Quelques bons mots qui font encore effet, et la marée se veut une synthèse des deux séries précédentes de Dil Hildebrand. Alternant entre planéité et spatialité, cette nouvelle production reflète l'intérêt continu de l'artiste pour l'architecture et pour la peinture.
"Le titre de l’exposition est tiré d’un poème de Margaret Atwood*, dans lequel la poète énumère des éléments utiles pour exercer son métier, dont, en fin de liste, « quelques bons mots qui font encore effet, et la marée ». Équipée de vieux outils, la poète projette de larguer les amarres pour atteindre de nouveaux rivages, mais réalise que pour ce faire, elle doit suivre le courant changeant de la chance; une juste description du défi créatif. Quantité d’autres motifs imprègnent la poésie d’Atwood. L’anxiété, les épreuves du processus créateur, la relation entre l’artiste et son public, et les passages sombres – tous des sujets d’importance chez Atwood – sont des thèmes de premier plan dans cette exposition. Chaque peinture ici a pour titre un extrait d’un poème d’Atwood.
Semblables à des fenêtres, à des portes, à des vitrines et à des portiques, les toiles de cette exposition révèlent d’étroits espaces intérieurs et des surfaces riches de textures qui témoignent du long processus de fabrication de chacune des peintures. À l’aide de formes abstraites, l’artiste construit des œuvres architectoniques qui demandent d’être pénétrées du regard, bien qu’elles soient sciemment dépourvues de tout appât compositionnel donnant l’impression de sécurité qui accompagne habituellement notre envie d’entrer à quelque part. Ces œuvres sont tributaires de diverses source d’influences – la peinture doorkijkje (perspectiviste) néerlandaise, l’architecture moderne, et Matisse apparaissent tous sous différents dehors à travers l’exposition.
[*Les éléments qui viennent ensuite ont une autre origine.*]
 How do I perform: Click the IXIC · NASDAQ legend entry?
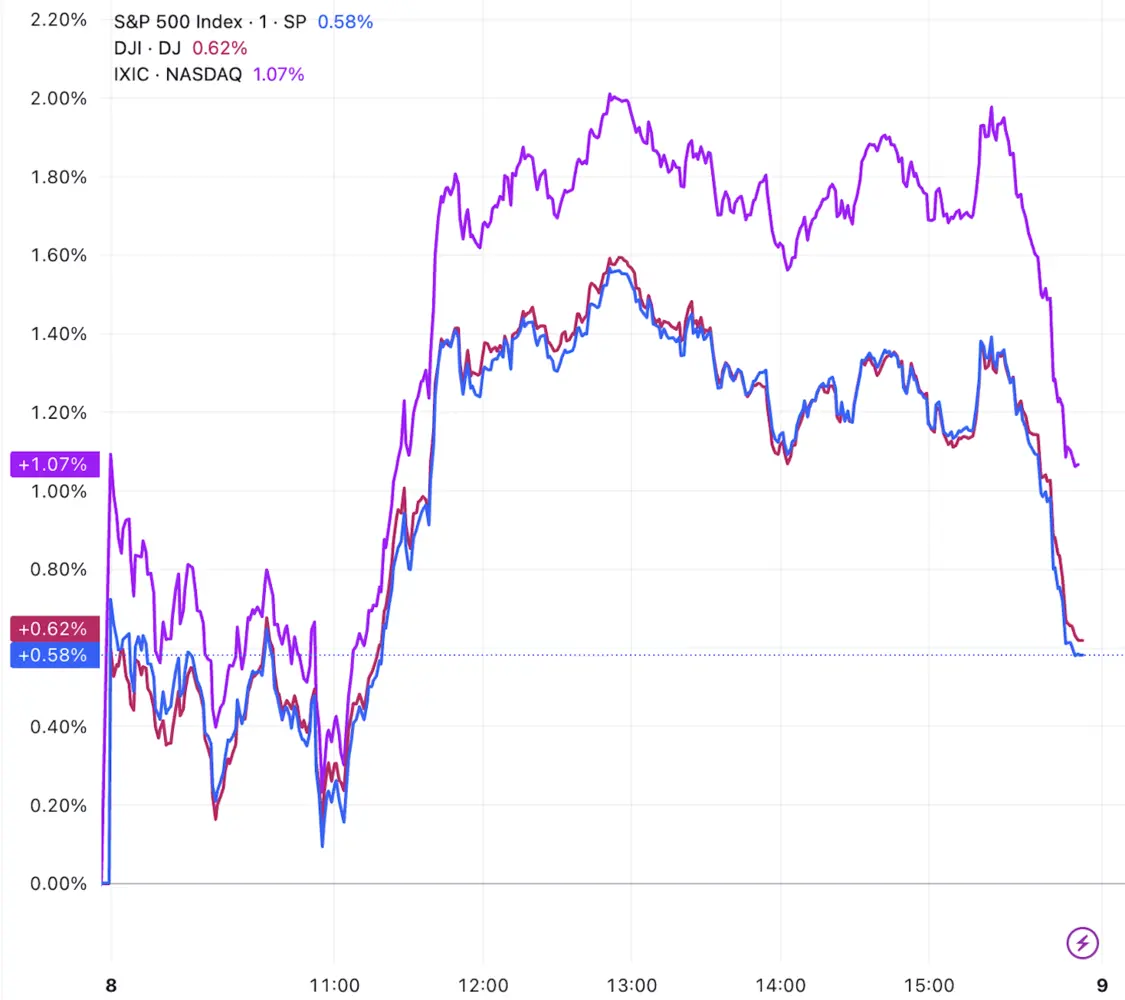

Si le mot « passage » fait référence à un segment de prose ou de poésie, il est aussi riche de sens au sein du langage pictural; les passages sont des motifs architecturaux courants en peinture, des ouvertures à travers lesquelles regarder, des symboles d’ambivalence, et des lieux de mouvement entre états d’âme. Ils sont aussi des sites qui unissent la sphère de la production à celle de la consommation, agissant comme un point de rencontre entre l’artiste et son public. Et dans le cas de la guillotine, le « passage » est aussi une machine de démembrement. Dans les romans gothiques, les seuils de portes sont souvent les sites de suspense, de délires et de visions étranges. Quelques bons mots qui font encore effet, et la marée est une étude de ce qui se produit dans ces espaces liminaux sans loi; le travail de la poète et du peintre, qui flotte, qui monte et descend à la merci de la marée chaotique."
- Dil Hildebrand
* « True Stories », du recueil True Stories, 1981
Dil Hildebrand est né en 1974 à Winnipeg, Canada. Il est titulaire depuis 2008 d'une maîtrise en beaux-arts de l'Université Concordia. En 2006, il a remporté le grand prix du Concours de peintures canadiennes RBC, et a depuis participé à plusieurs expositions au Canada, aux États-Unis et à l'étranger notamment la 4e Biennale internationale d'art de Pékin (2010), "Back to the Drawing Board" à YYZ Toronto (2011), la Biennale canadienne du Musée des beaux-arts du Canada (2012), "Re-configuring Abstraction" à la Manitoba University School of Art Gallery (2013), "Le Projet Peinture" à la Galerie de l'UQAM (2013), "Shape Shifters" à Herron Galleries University of Indiana (2013), "Young Canadian Painters" à Cambridge Galleries (2014), "La Beauté du geste" au Musée d'art contemporain de Montréal (2014) et "Land-reform(ed)" à la Galerie Ajagemô du Conseil des arts du Canada (2014). Ses oeuvres se retrouvent dans les collections permanentes du Musée des beaux-arts du Canada, du Musée d'art contemporain de Montréal, du Musée des beaux-arts de Montréal, de la Banque d'oeuvres d'art du Conseil des arts du Canada et de nombreuses collections corporatives dont celles de la Banque de Montréal, de la Banque Royale du Canada, de TD Canada Trust, d'Ernst and Young, de Stikeman Elliott LLP, de Bennett Jones LLP, d'Osler Hoskin & Harcourt LLP et de McCarthy Tétrault LLP. Dil Hildebrand vit et travaille à Montréal. En 2016, Plein Sud présentera une exposition solo de son travail à Longueuil.